How many of u got excited when u read the title to this post...shouldn't be too long


----------



## piscatorial warrior (Sep 14, 2011)

I wish it WAS on. Then you'd be out on the river instead of f'ing with us. Lol. I had to drink 3 beers just to calm my heart rate after reading the title of this post you trouble maker! :lol:


----------



## Mr Burgundy (Nov 19, 2009)

piscatorial warrior said:


> I wish it WAS on. Then you'd be out on the river instead of f'ing with us. Lol. I had to drink 3 beers just to calm my heart rate after reading the title of this post you trouble maker! :lol:


Lol.


----------



## DCampbell (Jul 17, 2015)

I can hardly wait !!!


----------



## Mr Burgundy (Nov 19, 2009)

Still quite a few weeks away for really good fishing. Not much to report for the river, now the lake guys are starting to see good #s of fish recently


----------



## Pier Pressure (Dec 21, 2008)

Proud of you, Burgundy! Nowhere in this thread did you mention the name of the river that you love to pimp so much.:evil::lol:


----------



## redpath (Jul 18, 2009)

I've got two spies strategically located in ......... and ............, respectively, this year....


----------



## 2manyfish (Feb 17, 2003)

Stacked like cordwood- Thats one thread that will never go away!!!


----------



## Steve (Jan 15, 2000)

Did you say cord wood? Here's what I did on my summer vacation.


----------



## Mr Burgundy (Nov 19, 2009)

Lol pier.. every one knows I'm referring to pigeon toe river lmao


----------



## piscatorial warrior (Sep 14, 2011)

Steve said:


> Did you say cord wood? Here's what I did on my summer vacation.

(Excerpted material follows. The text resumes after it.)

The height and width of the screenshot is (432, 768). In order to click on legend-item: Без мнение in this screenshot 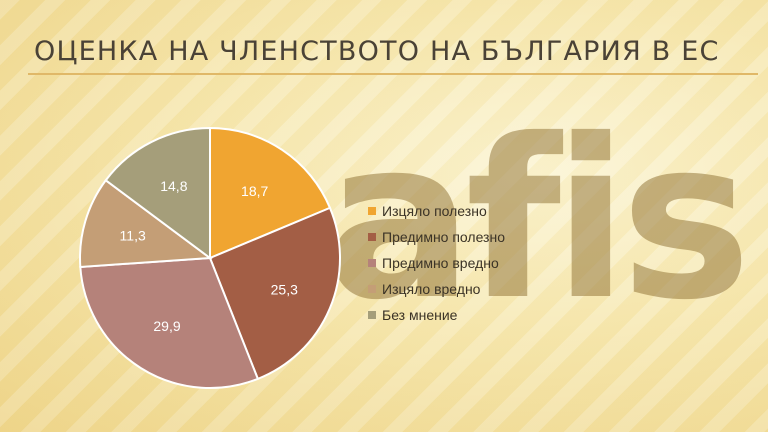, I will do `click(436, 315)`.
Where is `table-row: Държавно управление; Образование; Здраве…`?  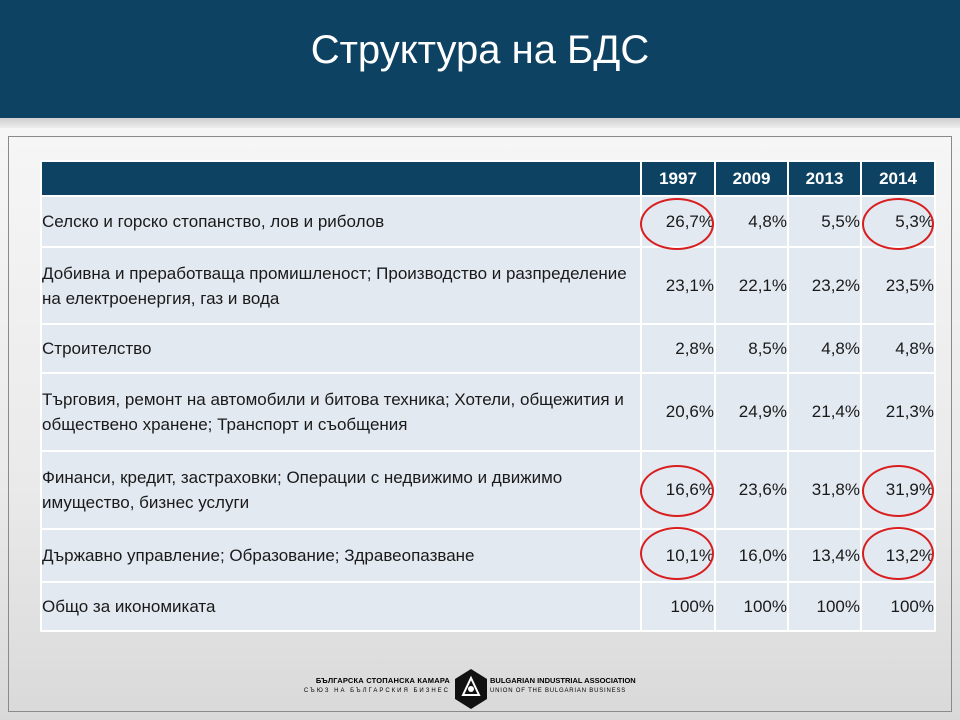
table-row: Държавно управление; Образование; Здраве… is located at coordinates (488, 556).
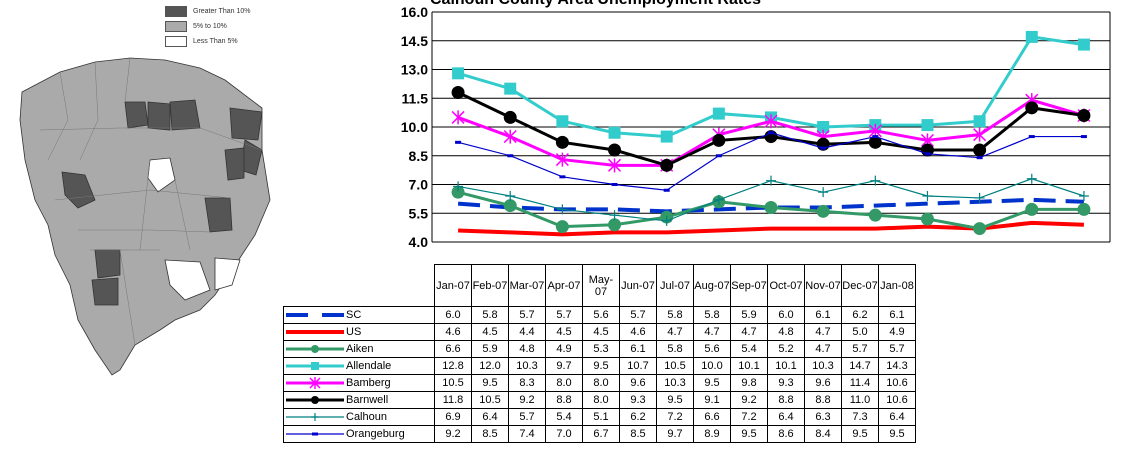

Nice Rack! er, Rick I mean.


----------



## Mr Burgundy (Nov 19, 2009)

Fish porn to get the blood pumping


----------



## stickbow shooter (Dec 19, 2010)

I don't know about the fish, but the rippers are stacked like cord wood at the beginning of one river. The DNR have been hanging out there recently. Hopefully they will get them.


----------



## deathroe (Jul 22, 2008)

I like the post back in 2011 mid August "It's on" I was there for 3 days before it was posted . That was a trip I will never see happen again. The older locals said it was something they have not seen in over 30 years. BTW it was all chrome cord wood.


----------



## Mr Burgundy (Nov 19, 2009)

I remember that year, fish stacked in every hole u fished. Was alot of fun that's for sure


----------



## JimP (Feb 8, 2002)

Rained on and off here most of last night and today, temps never above 64. 50 tonight.
More like this might get them closer.


----------



## FishKilla419 (Feb 22, 2008)

deathroe said:


> I like the post back in 2011 mid August "It's on" I was there for 3 days before it was posted . That was a trip I will never see happen again. The older locals said it was something they have not seen in over 30 years. BTW it was all chrome cord wood QUOTE]
> I was there. I guarantee we saw over a thousand salmon in one day..


----------



## Mr Burgundy (Nov 19, 2009)

Tied up a few new spins today for my upcoming trip


----------



## Mr Burgundy (Nov 19, 2009)

And for a little deeper water


----------



## piscatorial warrior (Sep 14, 2011)

Spinners?..For Salmon? Great , now iv'e got to buy ANOTHER Tackle *Box!*


----------